Allarik bückt sich und hebt das T-Shirt auf, das zuvor auf den Boden gefallen war, und wirft es mir ins Gesicht.
"Zieh dich an", befiehlt er verärgert, "ich werde nicht weiter mit dir streiten, wenn ich genau weiß, dass du das Offensichtliche nicht akzeptieren wirst."
Ich nehme das Hemd und ziehe es schnell an.
"Und ich werde nicht weiter meine Worte an einen Mann verschwenden, der den Gedanken nicht erträgt, zurückgewiesen zu werden", setze ich mich im Bett auf und stoße meine High Heels ab, "Du hasst es so sehr, wenn jemand nicht mitspielt, dass du die Möglichkeit nicht akzeptierst, dass es eine Frau gibt, die deinem Charme nicht erliegt", lege ich mich hin und schlüpfe unter die blauen Satinlaken.
Allarik sagt kein weiteres Wort und ich schaue nur zu, wie er seine Hose auszieht und nur noch seine Boxershorts trägt. Der Anblick seines bemerkenswert durchtrainierten Körpers ist herrlich und es lässt sich nicht leugnen, wie heiß der Bastard ist, aber ich schelte mich sofort für diese Art von Gedanken.
Ich verschließe mich vor der Möglichkeit, dass das, was früher passiert ist, wieder passieren könnte, ich muss stark sein und lernen, meine Impulse zu unterdrücken.
Ich beobachte, wie Allarik sich neben mich legt, und ich stehe auf, fliehe vor seiner Berührung, als wäre sie etwas Verfluchtes.
"Was ist denn jetzt los mit dir?", platzt er angewidert heraus.
"Willst du wirklich im selben Bett schlafen?"
Allarik wirft mir einen bösen Blick zu und rollt dann mit den Augen.
"Du erwartest doch nicht, dass ich auf dem Boden schlafe, oder?"
Ich starre ihn an und er schüttelt den Kopf.

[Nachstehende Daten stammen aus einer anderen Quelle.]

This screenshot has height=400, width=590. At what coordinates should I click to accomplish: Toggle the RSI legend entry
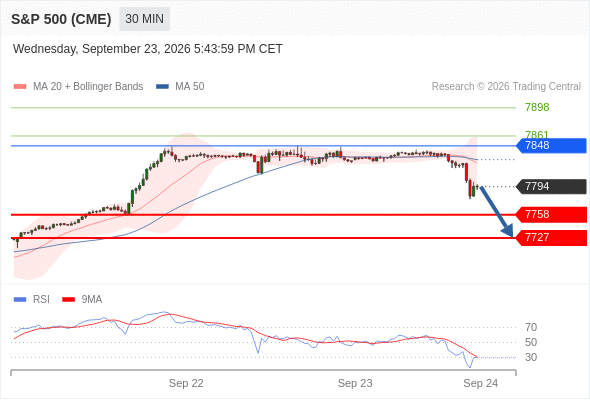(32, 300)
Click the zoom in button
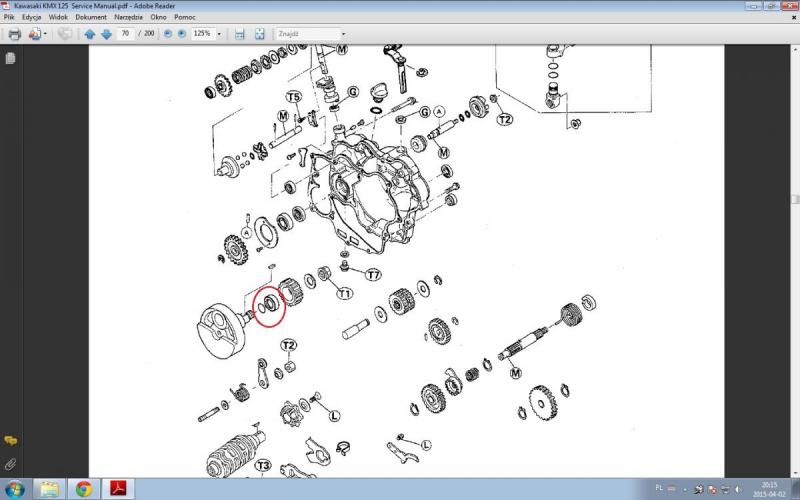The height and width of the screenshot is (500, 800). pos(181,34)
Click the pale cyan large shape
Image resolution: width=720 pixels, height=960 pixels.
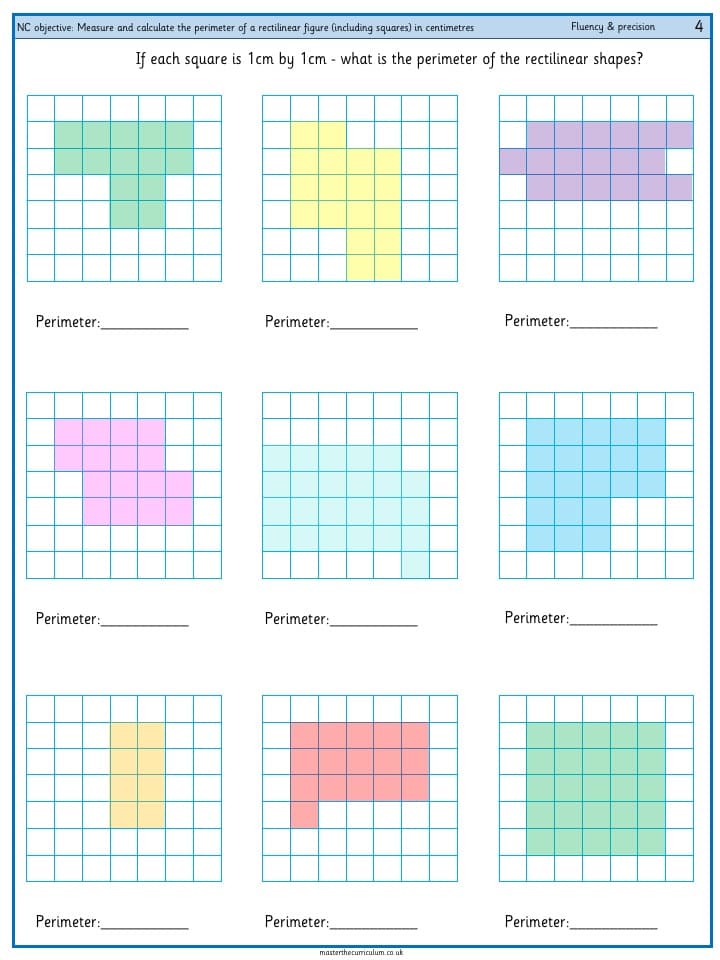coord(346,499)
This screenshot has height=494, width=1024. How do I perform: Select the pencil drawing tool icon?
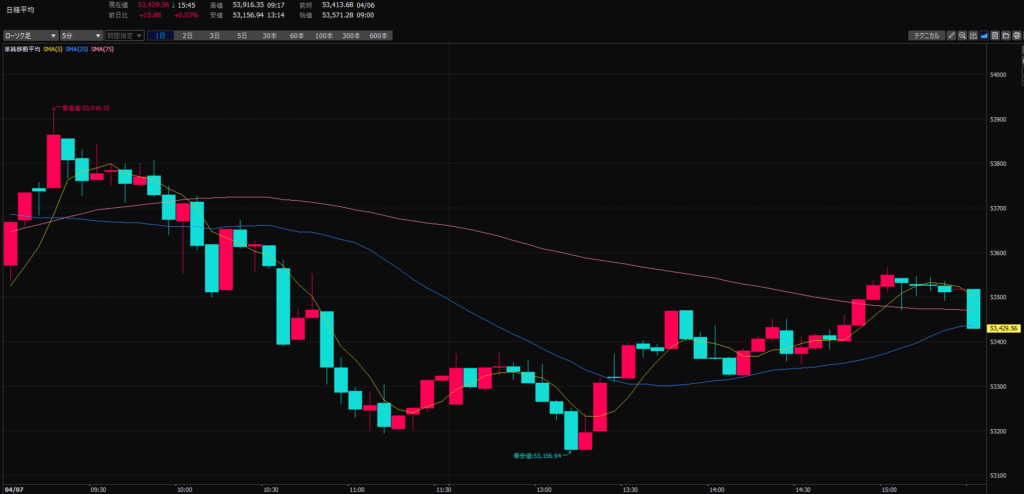click(951, 36)
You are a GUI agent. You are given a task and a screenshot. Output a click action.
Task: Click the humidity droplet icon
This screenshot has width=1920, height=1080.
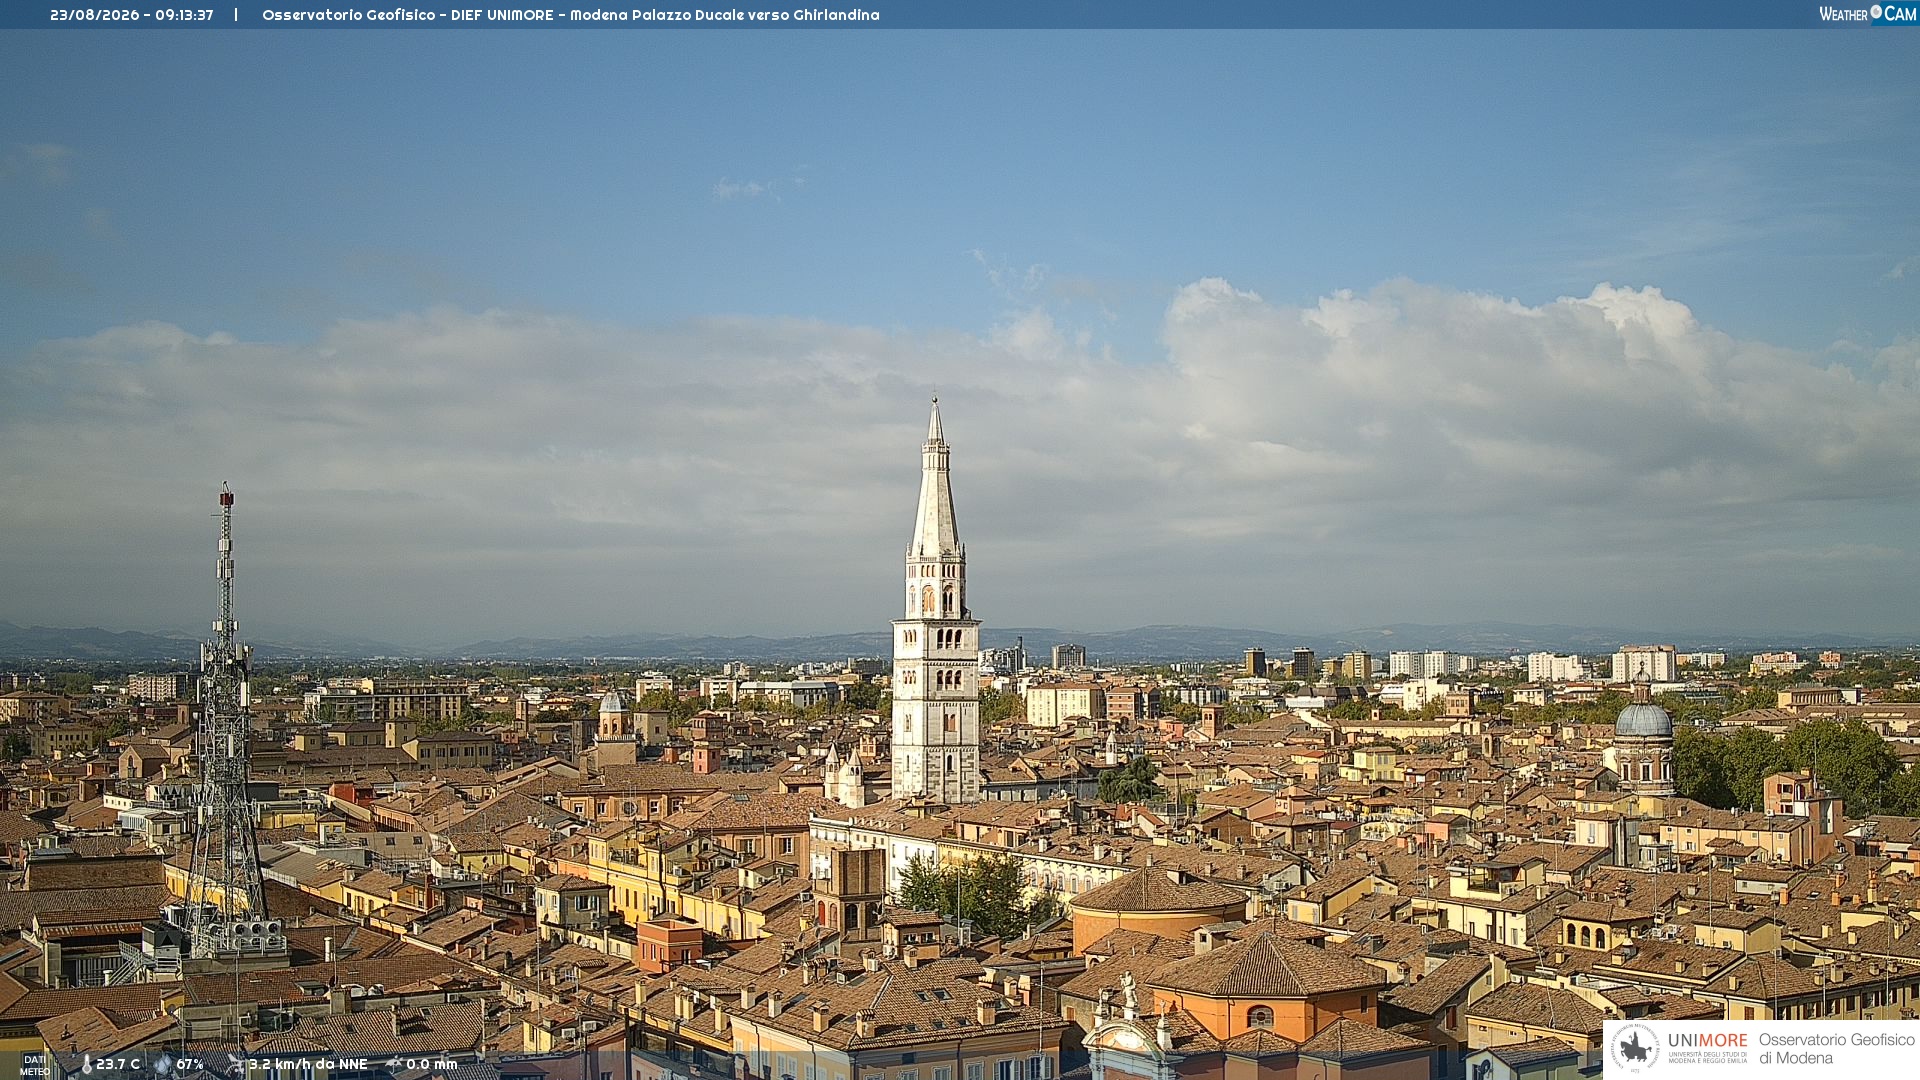[163, 1064]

"Nicht, dass du so viel wert wärst, um so ein Opfer zu bringen", sagt er, legt sich grinsend wieder hin und verschränkt die Hände hinter dem Kopf.
Ich weiß, dass er das gesagt hat, um sich für das zu rächen, was vorhin passiert ist. Ich weiß, dass er ein sehr stolzer Mann ist, der nicht so leicht aufgibt, und die Tatsache, dass ich ihn heute Abend abgewiesen habe, gibt ihm nur noch mehr Grund, darauf zu bestehen.
Ich sage nichts, sondern lege mich einfach hin und platziere eines der Kissen zwischen uns beiden, damit er auf der Seite bleibt.
"Du weißt, dass mich das nicht davon abhält, wenn mein Schwanz mitten in der Nacht stehen bleibt", flüstert er schelmisch.
"Das hoffe ich für dich", antworte ich. "Wenn du mir zu nahe kommst, und sei es nur ein Zentimeter", winke ich mit dem Zeigefinger, "schwöre ich dir, dass ich dir die Eier zerquetsche."
"Und glauben Sie mir, ich würde es Ihnen gerne gewähren", flüstert er verführerisch und ich drehe ihm den Rücken zu.
Ich will, dass die Nacht so schnell wie möglich vergeht, damit ich meine Schwester anrufen und abhauen kann, ich kann es nicht ertragen, hier zu sein und schon gar nicht im selben Bett mit einem Kerl wie Allarik, von dem ich nicht weiß, wann er mich angreift und mich in die Arme nimmt, wenn meine Abwehrkräfte nachlassen. Um ehrlich zu sein, wenn er mich mitten in der Nacht nehmen würde, könnte ich mich nicht weigern, auch wenn ich spüre, dass er ein gefährlicher Kerl ist, und tausendmal habe ich mir eingeredet, dass ich ihn mag, aber ich kann nicht leugnen, dass ich neugierig bin, wie es sich anfühlen würde, in seinen Armen zu liegen.
Ich hatte die Möglichkeit, aber die Angst, wieder verletzt zu werden, hält mich davon ab, weiterzumachen. Vielleicht stimmt es, was Cassy sagt, und ich muss ihr die Chance geben, Menschen näher zu kommen und neue Erfahrungen zu machen, aber allein der Gedanke, dass der Schmerz mein Herz wieder einhüllen wird, macht diese Möglichkeit zunichte.